Your goal: Go through the entries and set each one down exactly.

▶

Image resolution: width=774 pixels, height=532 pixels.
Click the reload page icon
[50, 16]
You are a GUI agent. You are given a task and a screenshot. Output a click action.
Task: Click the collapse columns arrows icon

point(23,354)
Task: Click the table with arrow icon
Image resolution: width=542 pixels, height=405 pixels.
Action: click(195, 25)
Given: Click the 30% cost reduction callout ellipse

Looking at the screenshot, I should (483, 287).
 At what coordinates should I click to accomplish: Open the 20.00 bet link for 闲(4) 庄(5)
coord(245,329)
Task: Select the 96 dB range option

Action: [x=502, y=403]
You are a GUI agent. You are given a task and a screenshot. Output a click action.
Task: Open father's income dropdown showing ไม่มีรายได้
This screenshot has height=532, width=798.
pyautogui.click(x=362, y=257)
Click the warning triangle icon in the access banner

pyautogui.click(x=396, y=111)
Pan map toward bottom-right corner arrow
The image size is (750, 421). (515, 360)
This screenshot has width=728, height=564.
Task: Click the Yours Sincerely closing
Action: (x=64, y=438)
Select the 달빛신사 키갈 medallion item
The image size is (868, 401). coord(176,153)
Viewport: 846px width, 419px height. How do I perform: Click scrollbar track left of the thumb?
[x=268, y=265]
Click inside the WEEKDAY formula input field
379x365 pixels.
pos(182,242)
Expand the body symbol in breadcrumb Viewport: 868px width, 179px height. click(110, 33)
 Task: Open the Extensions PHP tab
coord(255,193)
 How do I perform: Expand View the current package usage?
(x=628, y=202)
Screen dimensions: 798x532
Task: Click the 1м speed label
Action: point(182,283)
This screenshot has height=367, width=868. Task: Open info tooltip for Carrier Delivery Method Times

◀

Your response:
Image resolution: width=774 pixels, height=532 pixels.
Click the reload page icon
[50, 16]
You are a GUI agent. You are given a task and a screenshot. Output a click action.
Task: Click the collapse columns arrows icon

point(23,354)
Task: Click the table with arrow icon
Image resolution: width=542 pixels, height=405 pixels.
Action: click(195, 25)
Given: Click the 30% cost reduction callout ellipse

Looking at the screenshot, I should (483, 287).
 At what coordinates should I click to accomplish: Open the 20.00 bet link for 闲(4) 庄(5)
coord(245,329)
Task: Select the 96 dB range option

Action: [x=502, y=403]
You are a GUI agent. You are given a task and a screenshot. Output a click action.
Task: Open father's income dropdown showing ไม่มีรายได้
This screenshot has height=532, width=798.
pyautogui.click(x=362, y=257)
Click the warning triangle icon in the access banner

pyautogui.click(x=396, y=111)
Pan map toward bottom-right corner arrow
The image size is (750, 421). (515, 360)
This screenshot has width=728, height=564.
Task: Click the Yours Sincerely closing
Action: (x=64, y=438)
Select the 달빛신사 키갈 medallion item
The image size is (868, 401). coord(176,153)
Viewport: 846px width, 419px height. How do I perform: Click scrollbar track left of the thumb?
[x=268, y=265]
Click inside the WEEKDAY formula input field
379x365 pixels.
pos(182,242)
Expand the body symbol in breadcrumb Viewport: 868px width, 179px height. click(110, 33)
 Task: Open the Extensions PHP tab
coord(255,193)
 How do I perform: Expand View the current package usage?
(x=628, y=202)
Screen dimensions: 798x532
Task: Click the 1м speed label
Action: point(182,283)
This screenshot has height=367, width=868. Task: Open info tooltip for Carrier Delivery Method Times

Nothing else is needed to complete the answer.